Suppose that we’ve come up with a really sophisticated and accurate forecast of our call volume (for example), but that we know we need to amend the forecast to reflect some planned change in our business. For example, a given call type might become automated so that 10% of your volume is expected to be dealt with by an automated system; or perhaps you have a change of risk management policy that is expected to change the volume of calls entering a credit and risk management centre; or it may be that you are running a customer satisfaction and problem resolution initiative that expects to reduce call centre volumes by 10-15%. Having gone to the trouble of producing a good forecast, you now have to change it – but how?
Most changes of this type happen on a specific date or week, and the progress or otherwise is often more noticeable week-to-week than day-to-day. The forecasts, then, should usually be first expressed at a weekly level.

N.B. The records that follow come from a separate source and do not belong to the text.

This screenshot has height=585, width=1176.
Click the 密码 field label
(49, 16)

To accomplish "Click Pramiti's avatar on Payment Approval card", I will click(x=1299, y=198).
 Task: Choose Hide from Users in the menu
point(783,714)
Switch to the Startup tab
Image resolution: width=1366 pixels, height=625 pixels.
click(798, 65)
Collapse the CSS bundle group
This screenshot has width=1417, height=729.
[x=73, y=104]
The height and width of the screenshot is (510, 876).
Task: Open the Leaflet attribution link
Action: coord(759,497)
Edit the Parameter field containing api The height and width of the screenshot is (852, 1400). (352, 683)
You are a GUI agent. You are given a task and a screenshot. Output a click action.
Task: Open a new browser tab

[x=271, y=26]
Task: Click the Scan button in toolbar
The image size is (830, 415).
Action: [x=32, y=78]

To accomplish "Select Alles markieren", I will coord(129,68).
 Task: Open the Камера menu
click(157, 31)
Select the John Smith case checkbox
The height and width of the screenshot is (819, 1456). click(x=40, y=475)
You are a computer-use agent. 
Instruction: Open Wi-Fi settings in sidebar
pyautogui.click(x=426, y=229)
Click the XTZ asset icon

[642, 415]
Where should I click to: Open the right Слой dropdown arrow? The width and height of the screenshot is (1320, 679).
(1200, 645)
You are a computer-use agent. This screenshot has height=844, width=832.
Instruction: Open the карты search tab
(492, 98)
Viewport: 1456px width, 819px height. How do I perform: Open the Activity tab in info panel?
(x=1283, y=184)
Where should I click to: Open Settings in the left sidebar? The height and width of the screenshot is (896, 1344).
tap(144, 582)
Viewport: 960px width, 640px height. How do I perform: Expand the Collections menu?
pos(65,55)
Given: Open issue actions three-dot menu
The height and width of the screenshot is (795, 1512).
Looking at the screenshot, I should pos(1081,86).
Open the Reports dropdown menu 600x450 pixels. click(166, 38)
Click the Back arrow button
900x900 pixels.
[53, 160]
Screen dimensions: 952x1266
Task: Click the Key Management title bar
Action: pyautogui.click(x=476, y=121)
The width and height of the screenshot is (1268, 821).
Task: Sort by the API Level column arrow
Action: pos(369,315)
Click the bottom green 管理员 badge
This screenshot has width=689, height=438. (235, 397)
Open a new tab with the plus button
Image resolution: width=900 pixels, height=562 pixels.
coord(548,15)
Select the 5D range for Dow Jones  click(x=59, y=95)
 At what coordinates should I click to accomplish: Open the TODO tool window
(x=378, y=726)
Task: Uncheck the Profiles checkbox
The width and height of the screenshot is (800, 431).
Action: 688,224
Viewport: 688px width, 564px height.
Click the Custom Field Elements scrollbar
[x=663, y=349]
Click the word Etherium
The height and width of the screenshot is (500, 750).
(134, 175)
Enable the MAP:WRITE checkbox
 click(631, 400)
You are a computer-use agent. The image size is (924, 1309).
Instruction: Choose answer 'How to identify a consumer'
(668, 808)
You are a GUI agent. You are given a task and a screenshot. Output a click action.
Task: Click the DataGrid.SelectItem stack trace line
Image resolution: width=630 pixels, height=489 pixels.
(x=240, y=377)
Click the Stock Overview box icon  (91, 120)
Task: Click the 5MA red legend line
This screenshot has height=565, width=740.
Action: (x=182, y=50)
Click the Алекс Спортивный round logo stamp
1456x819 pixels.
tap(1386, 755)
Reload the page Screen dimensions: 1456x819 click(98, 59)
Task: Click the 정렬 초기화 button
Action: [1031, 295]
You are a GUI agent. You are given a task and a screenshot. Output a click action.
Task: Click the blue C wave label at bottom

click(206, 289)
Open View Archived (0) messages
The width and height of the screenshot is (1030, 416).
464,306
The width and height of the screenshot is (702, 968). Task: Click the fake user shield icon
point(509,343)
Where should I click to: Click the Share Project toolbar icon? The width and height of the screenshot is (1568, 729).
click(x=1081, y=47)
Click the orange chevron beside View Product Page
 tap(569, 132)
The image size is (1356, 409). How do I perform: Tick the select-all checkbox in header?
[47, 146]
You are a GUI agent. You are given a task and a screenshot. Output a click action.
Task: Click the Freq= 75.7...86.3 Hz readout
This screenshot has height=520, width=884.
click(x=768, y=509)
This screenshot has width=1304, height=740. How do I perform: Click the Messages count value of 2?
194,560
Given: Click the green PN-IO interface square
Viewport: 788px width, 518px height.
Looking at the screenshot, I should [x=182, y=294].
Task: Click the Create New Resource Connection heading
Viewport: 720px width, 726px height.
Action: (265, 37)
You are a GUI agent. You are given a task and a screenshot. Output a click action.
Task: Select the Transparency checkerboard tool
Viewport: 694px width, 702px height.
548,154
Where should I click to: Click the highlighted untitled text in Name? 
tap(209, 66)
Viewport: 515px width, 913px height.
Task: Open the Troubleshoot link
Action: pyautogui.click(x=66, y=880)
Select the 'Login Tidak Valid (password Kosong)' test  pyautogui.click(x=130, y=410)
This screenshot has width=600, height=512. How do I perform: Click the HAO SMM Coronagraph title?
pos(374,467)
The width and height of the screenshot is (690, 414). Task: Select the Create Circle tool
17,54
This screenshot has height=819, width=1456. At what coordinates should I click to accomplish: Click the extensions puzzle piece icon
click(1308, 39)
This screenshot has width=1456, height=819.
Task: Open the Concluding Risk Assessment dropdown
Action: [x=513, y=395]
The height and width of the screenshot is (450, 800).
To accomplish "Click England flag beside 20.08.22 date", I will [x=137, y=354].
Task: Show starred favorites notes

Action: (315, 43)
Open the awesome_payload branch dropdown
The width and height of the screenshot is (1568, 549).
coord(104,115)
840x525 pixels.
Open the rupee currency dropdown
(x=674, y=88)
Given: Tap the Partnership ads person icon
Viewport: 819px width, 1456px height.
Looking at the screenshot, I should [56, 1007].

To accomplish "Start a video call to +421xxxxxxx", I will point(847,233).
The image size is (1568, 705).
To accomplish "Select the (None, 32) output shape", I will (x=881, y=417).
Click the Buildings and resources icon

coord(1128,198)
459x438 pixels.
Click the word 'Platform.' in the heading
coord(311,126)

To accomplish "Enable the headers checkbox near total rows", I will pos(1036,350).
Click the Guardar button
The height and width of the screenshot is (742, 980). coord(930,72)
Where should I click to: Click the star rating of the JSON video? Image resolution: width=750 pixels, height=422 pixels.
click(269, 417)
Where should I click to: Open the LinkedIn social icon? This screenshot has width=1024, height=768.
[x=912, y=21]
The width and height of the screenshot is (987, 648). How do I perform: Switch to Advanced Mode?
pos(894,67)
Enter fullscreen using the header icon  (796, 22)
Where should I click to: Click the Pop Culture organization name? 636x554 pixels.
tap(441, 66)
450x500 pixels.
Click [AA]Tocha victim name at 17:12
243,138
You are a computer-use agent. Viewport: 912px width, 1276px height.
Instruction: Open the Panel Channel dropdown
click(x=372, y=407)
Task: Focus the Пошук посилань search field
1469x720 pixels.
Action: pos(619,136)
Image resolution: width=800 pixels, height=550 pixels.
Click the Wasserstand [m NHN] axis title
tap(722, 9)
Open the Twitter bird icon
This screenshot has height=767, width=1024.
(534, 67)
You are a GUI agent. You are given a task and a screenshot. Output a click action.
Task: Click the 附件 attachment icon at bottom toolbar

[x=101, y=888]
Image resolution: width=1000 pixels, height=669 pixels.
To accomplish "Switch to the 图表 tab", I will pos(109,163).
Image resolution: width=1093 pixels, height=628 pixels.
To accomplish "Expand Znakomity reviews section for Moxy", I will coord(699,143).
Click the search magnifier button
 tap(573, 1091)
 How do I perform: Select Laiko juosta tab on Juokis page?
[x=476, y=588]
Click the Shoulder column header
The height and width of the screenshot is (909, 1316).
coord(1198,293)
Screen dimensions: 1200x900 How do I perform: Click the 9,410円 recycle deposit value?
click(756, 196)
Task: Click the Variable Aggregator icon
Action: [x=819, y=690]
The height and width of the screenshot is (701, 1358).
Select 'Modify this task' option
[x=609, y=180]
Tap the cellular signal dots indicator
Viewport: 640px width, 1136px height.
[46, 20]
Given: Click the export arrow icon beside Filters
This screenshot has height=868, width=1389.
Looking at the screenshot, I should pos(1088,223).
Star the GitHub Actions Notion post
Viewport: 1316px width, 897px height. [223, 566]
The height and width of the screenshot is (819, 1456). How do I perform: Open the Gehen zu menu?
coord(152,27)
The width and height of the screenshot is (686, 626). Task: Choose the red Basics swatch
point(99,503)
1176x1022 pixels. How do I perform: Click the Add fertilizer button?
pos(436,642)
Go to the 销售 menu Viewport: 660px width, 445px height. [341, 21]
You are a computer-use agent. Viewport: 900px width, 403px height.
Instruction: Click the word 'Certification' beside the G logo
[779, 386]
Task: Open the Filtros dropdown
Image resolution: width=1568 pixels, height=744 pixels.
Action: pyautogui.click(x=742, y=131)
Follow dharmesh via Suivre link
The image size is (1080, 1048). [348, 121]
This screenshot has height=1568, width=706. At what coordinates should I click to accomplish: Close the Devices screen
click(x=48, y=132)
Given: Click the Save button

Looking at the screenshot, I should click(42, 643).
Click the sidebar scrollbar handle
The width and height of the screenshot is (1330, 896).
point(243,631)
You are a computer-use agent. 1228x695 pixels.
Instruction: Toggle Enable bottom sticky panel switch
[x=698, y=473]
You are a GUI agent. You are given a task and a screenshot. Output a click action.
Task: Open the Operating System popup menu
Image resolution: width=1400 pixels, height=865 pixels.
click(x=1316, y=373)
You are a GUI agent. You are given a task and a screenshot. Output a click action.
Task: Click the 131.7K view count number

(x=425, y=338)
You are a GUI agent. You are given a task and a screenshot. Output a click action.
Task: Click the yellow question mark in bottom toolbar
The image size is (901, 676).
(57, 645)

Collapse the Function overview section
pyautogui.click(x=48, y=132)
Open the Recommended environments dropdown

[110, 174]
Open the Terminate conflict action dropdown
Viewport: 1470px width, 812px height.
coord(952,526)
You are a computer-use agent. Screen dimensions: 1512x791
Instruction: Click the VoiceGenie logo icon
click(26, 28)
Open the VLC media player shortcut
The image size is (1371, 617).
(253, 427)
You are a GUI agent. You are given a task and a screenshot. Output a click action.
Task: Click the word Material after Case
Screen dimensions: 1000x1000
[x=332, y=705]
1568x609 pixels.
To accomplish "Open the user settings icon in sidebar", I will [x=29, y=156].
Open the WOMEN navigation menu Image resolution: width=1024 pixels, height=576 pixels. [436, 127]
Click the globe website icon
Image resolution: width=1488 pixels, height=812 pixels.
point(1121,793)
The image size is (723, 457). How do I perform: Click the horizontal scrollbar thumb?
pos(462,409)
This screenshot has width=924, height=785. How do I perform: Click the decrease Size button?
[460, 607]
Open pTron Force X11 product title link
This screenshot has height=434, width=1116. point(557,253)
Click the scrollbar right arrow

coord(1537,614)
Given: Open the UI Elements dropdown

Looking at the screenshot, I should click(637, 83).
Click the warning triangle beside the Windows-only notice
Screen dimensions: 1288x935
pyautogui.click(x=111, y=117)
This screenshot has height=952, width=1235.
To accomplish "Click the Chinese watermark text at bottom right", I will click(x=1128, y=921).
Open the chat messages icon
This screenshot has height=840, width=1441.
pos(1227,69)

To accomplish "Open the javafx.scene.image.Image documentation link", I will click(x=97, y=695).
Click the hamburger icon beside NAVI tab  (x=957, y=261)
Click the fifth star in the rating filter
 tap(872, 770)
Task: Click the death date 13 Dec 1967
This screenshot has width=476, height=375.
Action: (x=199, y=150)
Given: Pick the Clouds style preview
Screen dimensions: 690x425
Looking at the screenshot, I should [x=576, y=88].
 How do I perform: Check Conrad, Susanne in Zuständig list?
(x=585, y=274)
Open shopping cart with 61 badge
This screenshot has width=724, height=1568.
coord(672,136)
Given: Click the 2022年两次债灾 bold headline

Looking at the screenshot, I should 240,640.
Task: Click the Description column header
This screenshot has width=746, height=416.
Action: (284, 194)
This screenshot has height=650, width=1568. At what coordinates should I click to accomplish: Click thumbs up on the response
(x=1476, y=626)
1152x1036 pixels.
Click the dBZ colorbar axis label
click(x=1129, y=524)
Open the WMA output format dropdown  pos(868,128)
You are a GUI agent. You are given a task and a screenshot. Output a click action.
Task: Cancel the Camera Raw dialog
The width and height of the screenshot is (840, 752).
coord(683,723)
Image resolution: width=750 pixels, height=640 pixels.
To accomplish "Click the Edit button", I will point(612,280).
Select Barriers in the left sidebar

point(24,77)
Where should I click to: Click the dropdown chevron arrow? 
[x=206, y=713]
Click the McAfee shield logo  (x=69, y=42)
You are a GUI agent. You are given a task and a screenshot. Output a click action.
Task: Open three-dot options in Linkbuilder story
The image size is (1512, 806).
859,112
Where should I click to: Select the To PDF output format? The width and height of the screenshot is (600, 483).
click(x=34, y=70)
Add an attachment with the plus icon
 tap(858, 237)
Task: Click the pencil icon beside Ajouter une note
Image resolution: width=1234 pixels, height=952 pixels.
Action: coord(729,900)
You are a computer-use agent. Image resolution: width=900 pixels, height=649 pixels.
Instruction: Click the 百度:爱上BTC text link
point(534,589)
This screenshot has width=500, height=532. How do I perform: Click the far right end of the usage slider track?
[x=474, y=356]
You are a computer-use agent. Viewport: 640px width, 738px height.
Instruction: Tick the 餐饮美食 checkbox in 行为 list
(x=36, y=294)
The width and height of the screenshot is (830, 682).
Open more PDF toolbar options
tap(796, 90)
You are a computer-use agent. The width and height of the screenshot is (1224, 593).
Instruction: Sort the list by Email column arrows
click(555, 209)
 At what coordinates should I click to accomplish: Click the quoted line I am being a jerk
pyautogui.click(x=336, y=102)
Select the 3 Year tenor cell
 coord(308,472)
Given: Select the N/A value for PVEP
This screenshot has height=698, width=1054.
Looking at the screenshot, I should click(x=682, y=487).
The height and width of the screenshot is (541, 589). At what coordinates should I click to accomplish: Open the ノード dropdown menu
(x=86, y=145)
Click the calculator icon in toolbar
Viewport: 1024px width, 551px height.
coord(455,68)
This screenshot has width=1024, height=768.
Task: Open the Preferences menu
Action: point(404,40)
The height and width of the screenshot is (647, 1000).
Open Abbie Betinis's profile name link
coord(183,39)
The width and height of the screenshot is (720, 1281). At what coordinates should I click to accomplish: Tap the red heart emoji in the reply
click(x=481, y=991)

Suppose that we make the required adjustment to the forecast and proceed to plan headcount on the basis of that revised forecast. If the project changes, causing the forecast adjustment to be higher, lower, earlier, later, or in any way different that would affect the forecast, you need to go back to your forecast and make the adjustment. If you’ve lost traceability of your original forecast, you’ll need to undo the adjustment already made, and then re-enter the updated adjustment. That’s not too bad, unless there have been three other changes that have also been applied in the meantime, in which case you’d have to undo those three, then undo the original adjustment, apply the updated adjustment, and then re-apply the later three (assuming that those three don’t interact with the first).